Coach Heyneke Meyer has picked a strong team for what should be a tough encounter at the Stade de France, and De Villiers expects to see total commitment as they look to end the year on a high.
“The fact that it's the last game we'll play this year gives us the opportunity to really just leave everything out there, to put up a performance that can make us have good holidays in December.
“The last thing you want is to play a bad match and then dwell on that for the next six months until the next Test match, so we want to play a good match.”
Although it is the last match the Springboks will play this year, having won nine out of the 11 they've played so far, De Villiers says this is not being seen as the culmination of anything.
“I don't think we're seeing it as that, we're seeing it as the next game to form part of the progression of the team and to improve as a team,” he said.
“It's definitely not the end for us, it's the beginning of the rest of the journey," he added.
Quite apart from the challenge the French team are expected to pose to the Springboks, De Villiers says playing in near freezing temperatures on Saturday night will in itself be a test.
Plus there is the aspect of not playing France particularly often – they have only met three times since 2005.
“We don't play them often and we haven't won here for a very long time, that's the reality and something we'd like to test ourselves against,” added the captain.
“It's different conditions, a different time of day we're playing and a different team, so it's a nice test for the boys.”
South Africa won comfortably 42-17 in Cape Town the last time the side's met but before that they had lost three in a row and Les Bleus have actually claimed victory in five of the last eight meetings – although in the overall record South Africa lead 21-11 with six draws.
South Africa have not won in France since a crushing 52-10 success at the Parc des Princes in 1997, and it is the desire to put that statistic to bed that is getting the current crop fired up.
Yet dwelling on defeats is not part of the pep talk.

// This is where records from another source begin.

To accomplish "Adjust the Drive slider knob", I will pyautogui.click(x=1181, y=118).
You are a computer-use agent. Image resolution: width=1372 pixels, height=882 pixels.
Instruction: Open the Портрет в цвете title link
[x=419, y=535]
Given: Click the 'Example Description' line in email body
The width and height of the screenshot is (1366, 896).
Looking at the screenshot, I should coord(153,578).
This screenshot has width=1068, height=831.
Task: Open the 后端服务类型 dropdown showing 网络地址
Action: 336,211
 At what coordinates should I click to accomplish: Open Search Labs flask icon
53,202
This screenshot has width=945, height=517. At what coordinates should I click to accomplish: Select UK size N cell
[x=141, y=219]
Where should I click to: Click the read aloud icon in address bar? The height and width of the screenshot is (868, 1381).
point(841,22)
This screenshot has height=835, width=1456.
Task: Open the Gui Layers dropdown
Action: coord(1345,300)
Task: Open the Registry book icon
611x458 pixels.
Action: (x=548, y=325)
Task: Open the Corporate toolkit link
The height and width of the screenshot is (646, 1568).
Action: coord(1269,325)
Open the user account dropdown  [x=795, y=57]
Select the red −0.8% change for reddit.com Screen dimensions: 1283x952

“That's not the route we'll be going from a motivation point of view, we'll either be talking about the victory we could achieve (or) how great it would be to beat the French in France for first time in 16 years,” said De Villiers.
“It was a great game 16 years ago when South Africa did beat them and we're looking to put up a good performance tomorrow as well.”
Whatever the outcome, South Africa are bracing themselves for a bruising encounter.
“It will be physical, I didn't play the last game we played in France in Toulouse (a 26-13 defeat) and also the last time we played them in South Africa I played off the bench.
“The French will challenge you in different ways, being physical will be one of those. Set phases will be important for us, they'll put pressure on the team there.
“The physical battle is always important for us as a Springbok team, we want to get dominance and it will be a good test for the boys.”